Disaster capitalism is a permanent state of life for too many Americans

When I was really struggling, becoming seriously physically sick while trying to keep going and force myself to my shitty job where I was shouted at, commuting on trains where I was lucky if I got on the first and had to stand pressed against people...

I was telling myself how lucky I was because it was an office job (even if it was clerical and basically a deadend), paid more than most, and was in a fancy area, that I could afford food and shelter (a room in someones house, it was London).

What got to me the most was the adverts everywhere, the newspaper articles in the Evening Standard/Independent, Guardian, Telegraph, etc pretending everything is fine... talking about a life I could never afford and pretending that's "normal" and "middle class". And also feeling guilty for struggling myself, because I could see how many people were struggling with homelessness and poverty, so what right did I have to complain, I thought.

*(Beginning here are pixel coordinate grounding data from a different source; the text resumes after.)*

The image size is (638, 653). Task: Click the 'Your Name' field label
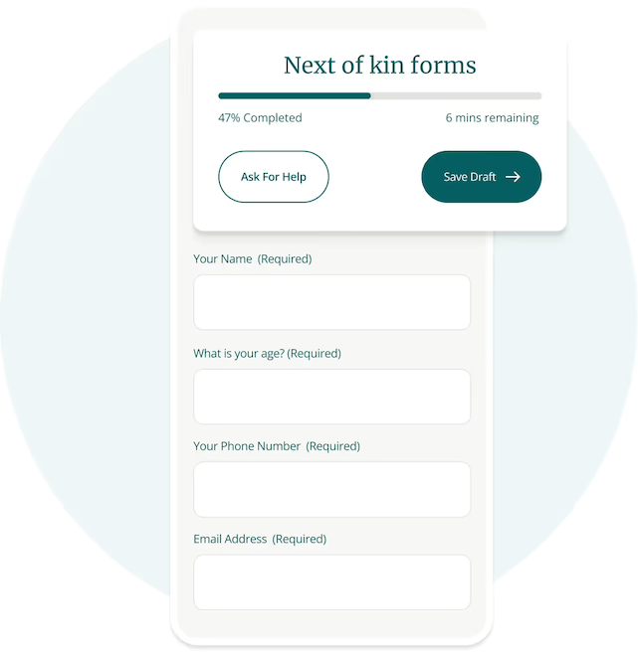(222, 259)
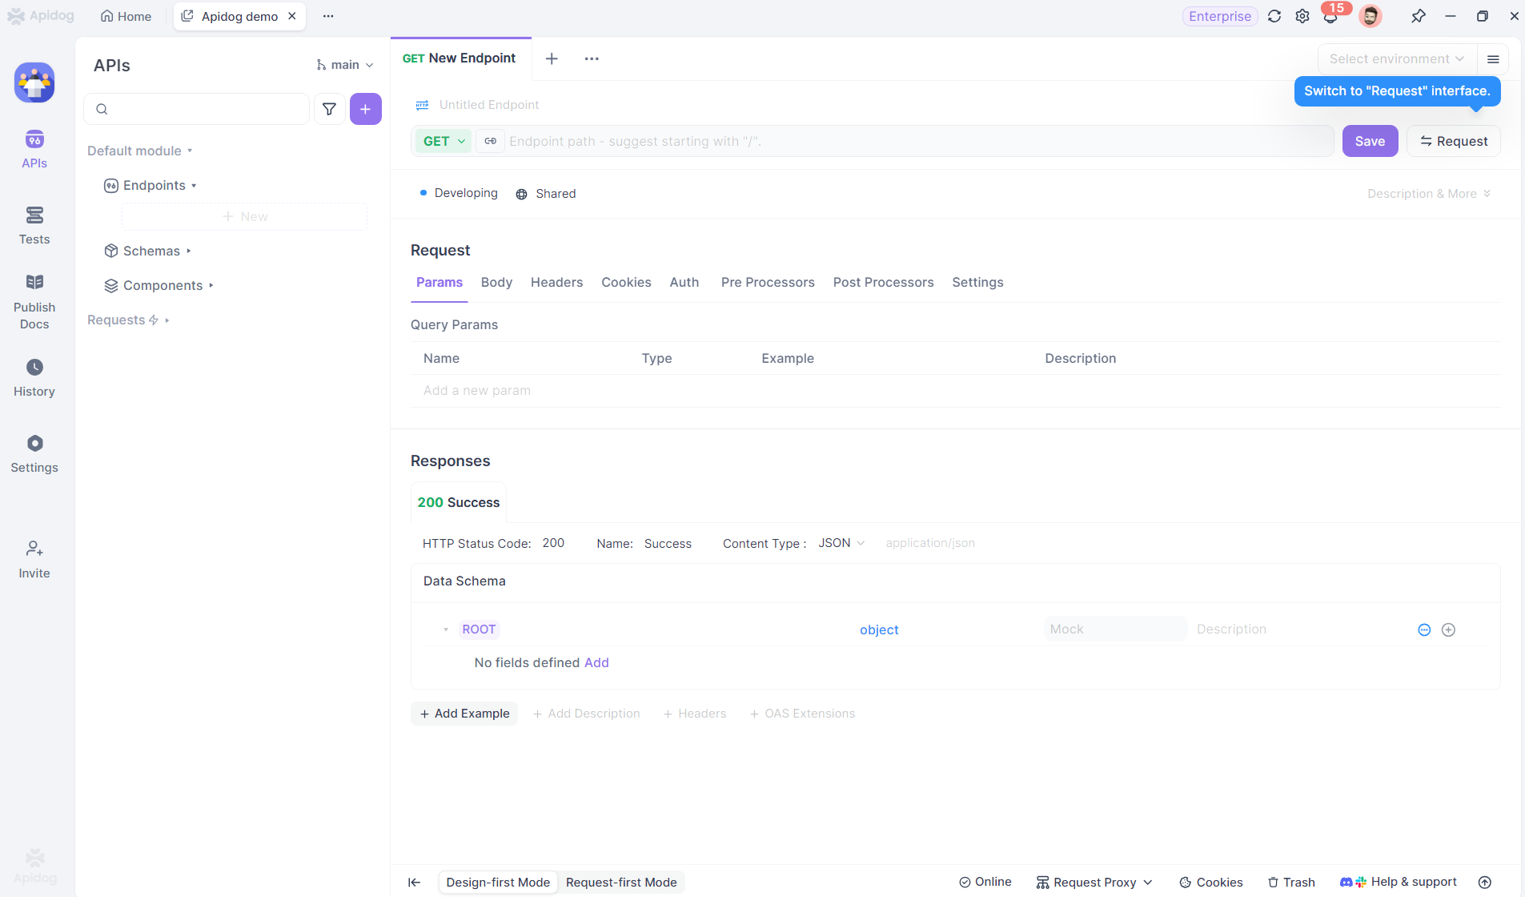Click the purple plus button in APIs panel
The width and height of the screenshot is (1525, 897).
click(365, 109)
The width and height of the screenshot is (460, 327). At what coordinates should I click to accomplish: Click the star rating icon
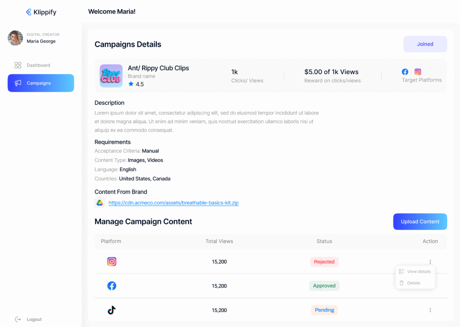(131, 84)
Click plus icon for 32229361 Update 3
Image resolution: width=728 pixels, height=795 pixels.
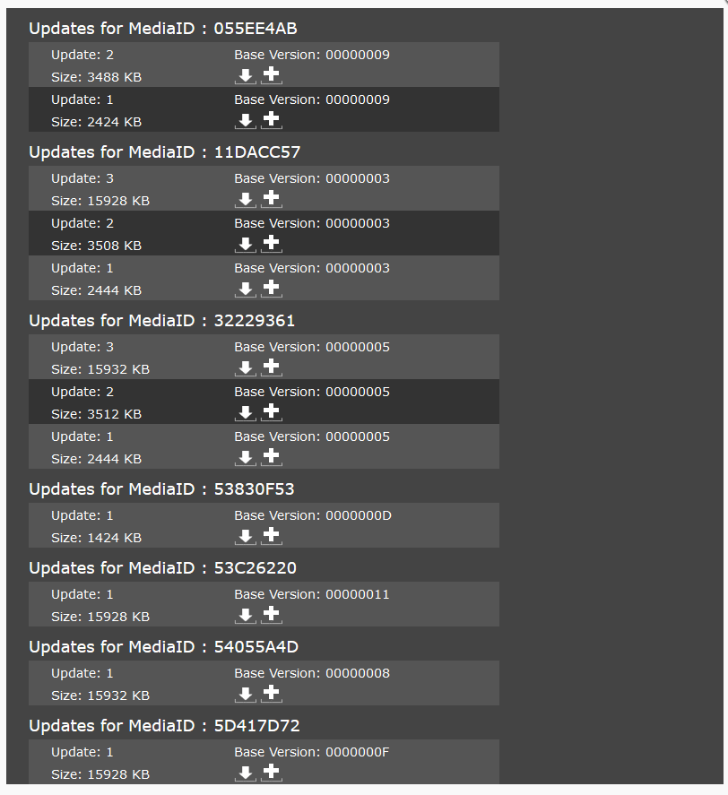pos(272,367)
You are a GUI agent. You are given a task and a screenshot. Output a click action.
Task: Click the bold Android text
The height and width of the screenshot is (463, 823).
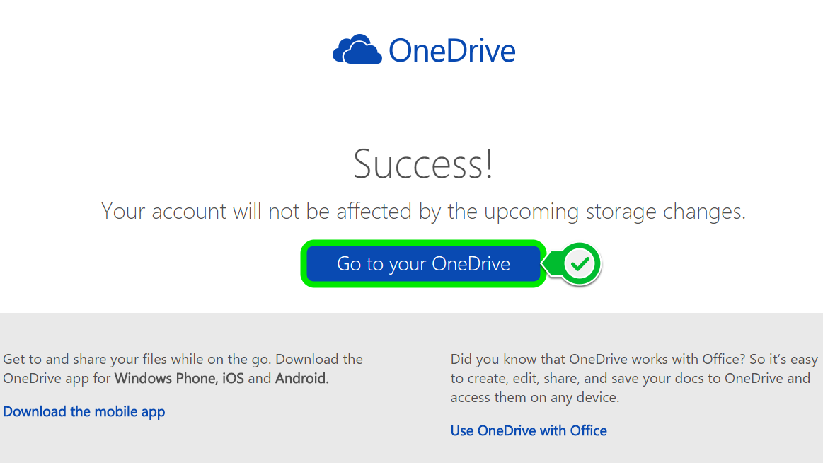(301, 378)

Sorry, none of this is related to the article, it's just what this picture:

http://www.theguardian.com/commentisfree/2015/sep/24/disaster-capitalism-permanent-state-life-americans#img-1

Made me think.

The "orderly" signs (I think it was the font that set me off on this), like everything is fine, like nothing is wrong, just follow the rules, like the world is fine and fair like many imagine it is as a young child, like we're patronisingly told it is as adults.

Made me think about how "dystopian" our world is, the shiny veneer, the lies, impervious to the suffering going on around and in front of it. People looking at, hearing, the lies and feeling they're inadequate, they're the one at fault, when none of it was "real" to start with.

I absolutely don't mean to compare my experiences with getting so sick I needed surgeries (for which I had to leave the UK and move to my partners country because of the state the NHS is in) and two years to heal, to people covered in these articles. I suffered but I didn't fall into poverty, even with what happened to me I am one of the lucky ones in late capitalism, I had savings and my fiancé can support me for now.

But that picture just brought back the strain and tiredness and fear I felt, and so many other people must be in similar situations, or worse, and there's so much silence about it because we're all been taught to blame ourselves even though this is obviously bigger than "personal responsibility".